Aquel día mágico no soñaba estar tantos años en la élite del balonmano español. “No podía ni imaginarlo. Más que los goles, me quedó también con el número de partidos que llevo, que son 309. Tuve temporadas de marcar muchos, pero mi trabajo tiene que ir más pensado a que el equipo funcione en ataque”, admite la central dezana, una jugadora que siempre fue determinante de cara a la portería, pero que sabe que dotar de fluidez al ataque es algo clave para su puesto.
Así, a los 30 años, vive un buen presente asentada en un Mecalia Atlético Guardés que está establecido en las primeras posiciones de la División de Honor. “Nunca pensé que podía ganar una liga regular como hicimos el pasado año”, admite y señala sobre el presente que “nos encontramos en un momento de acoplamiento porque el equipo cambió, sobre todo, en la primera línea. Llegaron varias compañeras nuevas y las estoy conociendo y adaptandome a su juego, que es algo básico para una central. Poco a poco, los vamos haciendo y creo que se está notando una mejoría partido a partido”.
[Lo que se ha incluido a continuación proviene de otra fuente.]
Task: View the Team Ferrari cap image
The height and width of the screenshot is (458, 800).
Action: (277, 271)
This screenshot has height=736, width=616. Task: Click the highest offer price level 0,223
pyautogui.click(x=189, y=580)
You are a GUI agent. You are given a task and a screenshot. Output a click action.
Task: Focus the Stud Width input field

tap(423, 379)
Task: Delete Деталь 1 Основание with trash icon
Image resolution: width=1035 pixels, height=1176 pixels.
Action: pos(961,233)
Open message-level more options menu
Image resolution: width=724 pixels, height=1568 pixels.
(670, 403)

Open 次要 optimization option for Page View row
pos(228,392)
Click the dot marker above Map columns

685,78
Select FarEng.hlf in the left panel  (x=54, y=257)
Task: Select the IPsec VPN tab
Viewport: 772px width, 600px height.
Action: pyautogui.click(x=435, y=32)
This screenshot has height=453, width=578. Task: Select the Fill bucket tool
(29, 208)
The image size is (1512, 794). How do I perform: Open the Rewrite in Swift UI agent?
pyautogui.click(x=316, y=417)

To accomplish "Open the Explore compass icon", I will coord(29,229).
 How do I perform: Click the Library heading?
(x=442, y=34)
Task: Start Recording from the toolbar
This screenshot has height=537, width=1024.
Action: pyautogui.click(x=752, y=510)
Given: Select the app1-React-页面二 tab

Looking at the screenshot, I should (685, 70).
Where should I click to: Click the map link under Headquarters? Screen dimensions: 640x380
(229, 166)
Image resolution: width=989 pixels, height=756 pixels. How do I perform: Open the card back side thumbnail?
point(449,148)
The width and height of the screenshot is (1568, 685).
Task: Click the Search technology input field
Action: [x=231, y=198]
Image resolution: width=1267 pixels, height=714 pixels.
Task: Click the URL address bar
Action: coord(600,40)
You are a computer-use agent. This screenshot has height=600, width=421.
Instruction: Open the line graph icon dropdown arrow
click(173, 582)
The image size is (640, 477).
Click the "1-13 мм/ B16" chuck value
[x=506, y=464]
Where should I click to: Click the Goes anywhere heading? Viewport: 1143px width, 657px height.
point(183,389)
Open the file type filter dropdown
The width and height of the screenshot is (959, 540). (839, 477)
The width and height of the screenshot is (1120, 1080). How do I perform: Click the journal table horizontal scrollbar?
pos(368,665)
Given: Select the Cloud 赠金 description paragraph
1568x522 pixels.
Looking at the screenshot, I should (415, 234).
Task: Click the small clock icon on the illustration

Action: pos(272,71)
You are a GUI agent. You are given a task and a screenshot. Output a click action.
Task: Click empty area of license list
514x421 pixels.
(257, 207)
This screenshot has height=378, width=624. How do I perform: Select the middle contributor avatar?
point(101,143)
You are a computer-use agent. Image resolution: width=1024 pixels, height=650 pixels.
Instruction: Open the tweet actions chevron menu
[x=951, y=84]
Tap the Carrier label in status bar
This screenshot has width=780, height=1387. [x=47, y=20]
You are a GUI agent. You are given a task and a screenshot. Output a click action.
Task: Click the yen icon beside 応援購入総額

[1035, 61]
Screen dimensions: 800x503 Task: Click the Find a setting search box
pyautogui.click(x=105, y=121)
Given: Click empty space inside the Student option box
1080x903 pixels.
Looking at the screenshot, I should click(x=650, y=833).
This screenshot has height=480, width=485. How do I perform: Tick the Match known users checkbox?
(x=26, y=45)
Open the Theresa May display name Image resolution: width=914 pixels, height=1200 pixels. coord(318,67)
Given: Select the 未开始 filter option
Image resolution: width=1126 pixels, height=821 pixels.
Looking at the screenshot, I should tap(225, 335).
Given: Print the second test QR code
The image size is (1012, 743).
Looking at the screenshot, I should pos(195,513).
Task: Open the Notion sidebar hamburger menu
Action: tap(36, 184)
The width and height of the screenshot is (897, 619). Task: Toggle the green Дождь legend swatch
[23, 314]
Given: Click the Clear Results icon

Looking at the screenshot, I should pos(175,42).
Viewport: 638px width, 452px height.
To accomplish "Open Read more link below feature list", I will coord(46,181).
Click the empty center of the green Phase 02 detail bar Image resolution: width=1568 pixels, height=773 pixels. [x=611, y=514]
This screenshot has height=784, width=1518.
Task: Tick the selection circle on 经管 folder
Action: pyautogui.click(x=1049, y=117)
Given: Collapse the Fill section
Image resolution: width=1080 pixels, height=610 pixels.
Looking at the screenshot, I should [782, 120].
Me acuerdo del primero, fue ante el Rocasa en un uno contra uno que puede superar”
Ahora no es momento de la selección. Tuve opciones cuando estaba dentro del Objetivo 2021, pero me lesioné la rodilla"
El tanto 1.000 llegó en un encuentro con victoria, pero aquella primera diana la anotó en una derrota. En ese caso, ante el Rocasa Gran Canaria (20-24), una formación que continúa en la División de Honor. “Era de los equipos más duros y, a día de hoy, lo sigue siendo. En ese Porriño éramos casi todas debutantes en la categoría y yo creo que era la más joven porque estaba en el primer año juvenil. Alguna más entrenaba con el primer equipo, pero fui yo la única a la que llevaron para ese partido”, relata con claridad Cacheda. Eso sí, entre las muchas compañeras, estaba Estela Doiro, la guardesa que milita en el Málaga, y que “ya veías que era una jugadora de mucha proyección”. En gran parte, resultó mentora de la lalinense.
“Me pasó el dato mi compañera Carme Castro y lo primero que pense fue: voy mayor”, admite Cecilia Cacheda sobre los 1.000 goles, pero después aclara que “la retirada es algo que siempre está ahí, que se puede llegar a pensar, pero todavía no la contemplo. Me encuentro con ganas, sobre todo a nivel mental, que es lo más importante, y el físico me va respondiendo. Dudas algo más cuando llegan problemas físicos, pero estoy bien”.
Es la realidad de una jugadora que se encuentra asentada en A Guarda, en un buen contexto deportivo y personal y que, en todo caso, recuerda que alcanzó estos números pese a que “tuve lesiones graves, especialmente la de la rodilla, que llegó cuando estaba muy bien, en una temporada que iba como máxima goleadora de División de Honor”. Precisamente, en aquellos tiempos estaba en la órbita de la selección española, que pudo ser su gran asignatura pendiente. “Iba a las concentraciones del Objetivo 2021, estaba en ese grupo de futuro, pero llegó esa lesión de rodilla y, después, ya no volví a entrar”, relata.
Por ello, a los 30 años, ya sabe que la posible ventana de oportunidad quedó cerrada, ya que “ahora están con una renovación para crear un grupo de futuro. Es lo normal”, expresa Cecilia Cacheda y, además, señala que “tampoco creo que me viniera bien. Seguramente, a estas alturas, tener que ir a concentraciones y viajes no me permitiría rendir como lo estoy haciendo en el Guardés”
La lalinense golea desde 2011 y camina hacia los 15 años en División de Honor. Nadie sabe el límite. Eso sí, “otros 1.000 no los veo”, admite entre risas.